The snowfields have already lost all their usual skiers and snowboarders from Sydney, and now they might lose Canberrans as COVID-19 creeps closer to our border and talk turns to travel bubbles.
The Jindabyne Chamber of Commerce has called on the ACT Government to include the ski fields in its regional travel bubble, saying cutting off the region would have a devastating impact.
On 23 July, ACT Health Minister Rachel Stephen-Smith announced that the ACT Government would not be introducing any new travel requirements but that they were ready to “hit the go button” on a regional travel bubble.
A hard border with NSW has been ruled out because of the number of people who commute to the ACT for work every day.
The number of essential workers moving between areas would define the edges of the bubble. As it stands, it would likely extend 100 km beyond the ACT border and would include Queanbeyan-Palerang, Yass, Murrumbatemen, Sutton and Gunning.
NSW residents would still be able to come into the ACT for essential work, school and study, medical and health needs, and compassionate grounds, among other conditions of entry.
Ms Stephen-Smith added that this meant it would be unlikely the alpine towns of Thredbo, Perisher, and Jindabyne would make the cut.
This would be a body blow to the sector which was ready to capitalise on an above-average snow season.
Resorts in Thredbo and Perisher hoped for a bumper season despite operating at around 75 per cent capacity given the then-current COVID-19 restrictions. This was an improvement on the 50 per cent capacity restrictions of last year.
Then, just as school holidays were about to start, Greater Sydney was plunged into lockdown. This meant nearly two-thirds of the snow’s usual tourists couldn’t travel.

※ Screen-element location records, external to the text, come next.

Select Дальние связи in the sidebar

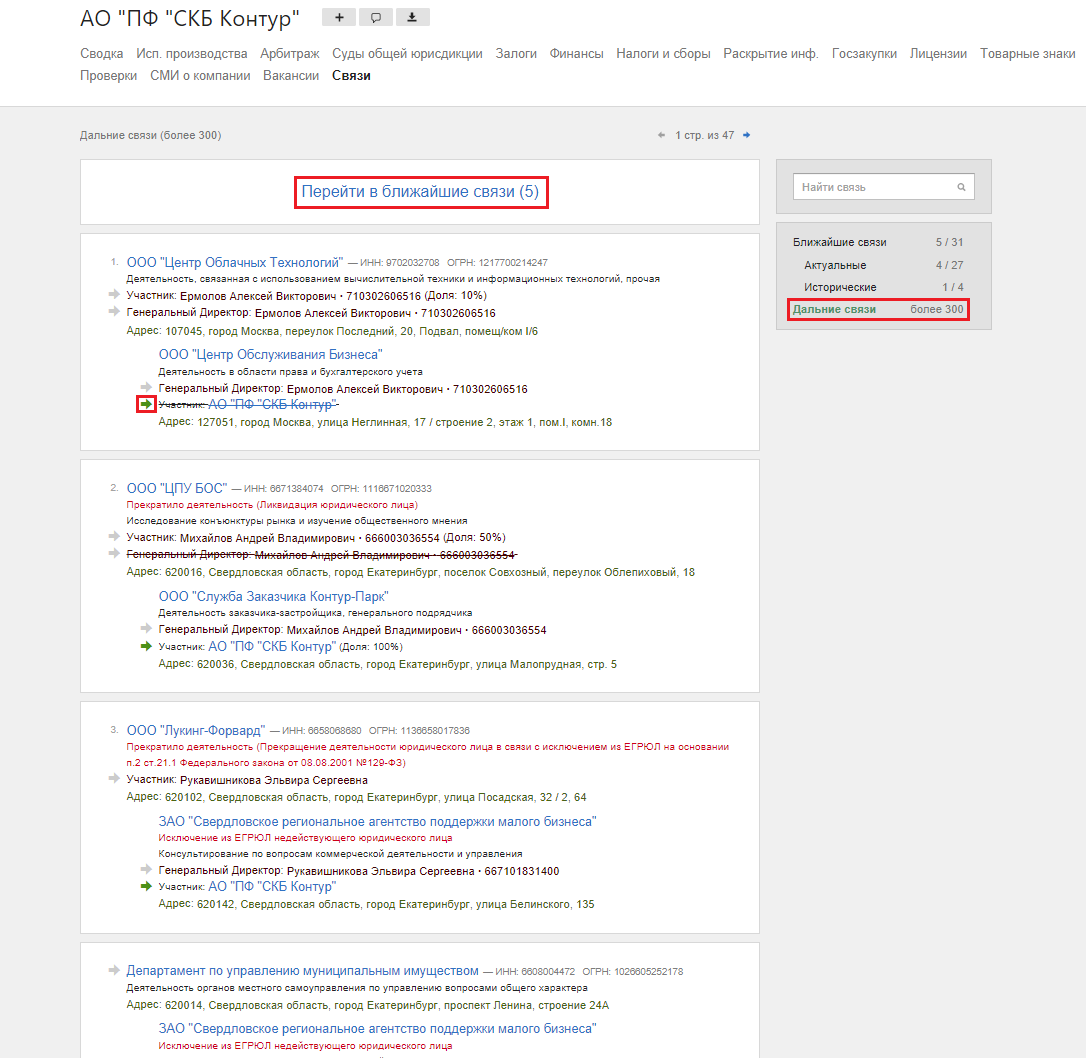coord(834,309)
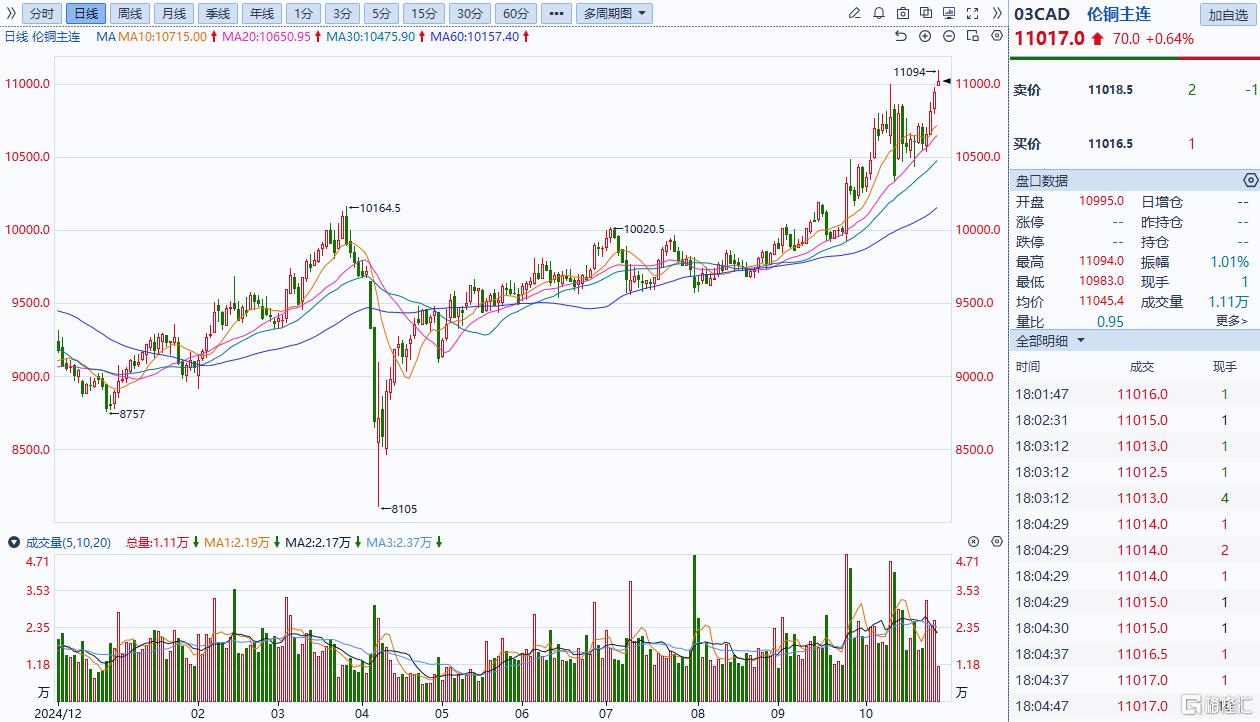Image resolution: width=1260 pixels, height=722 pixels.
Task: Select the 周线 weekly period
Action: (129, 14)
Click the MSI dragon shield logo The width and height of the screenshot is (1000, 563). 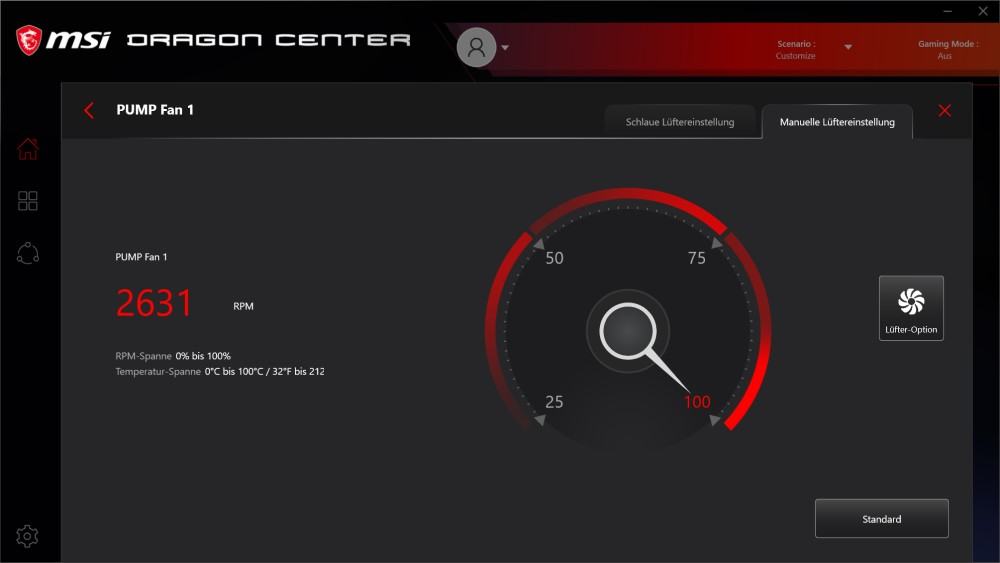pyautogui.click(x=29, y=40)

It still proved a temptation too irresistible for some.
Last weekend, a family from Greater Western Sydney copped a $2,000 fine after travelling to Thredbo to go skiing. Earlier, a skier was caught on the snowfields, fined and told to isolate for 14 days at his accommodation in Jindabyne.
Canberrans, however, have made the most of the quieter slopes and come in droves.
Region Media spoke to a worker in a Jindabyne ski hire shop who said, “We’re definitely getting a lot of Canberrans this season, and it would be a big blow if they stopped coming”.
Ms Stephen-Smith said conversations continued with local councils in the region to ensure residents can maintain day-to-day travel while stronger restrictions may be put in place for people coming from further afield.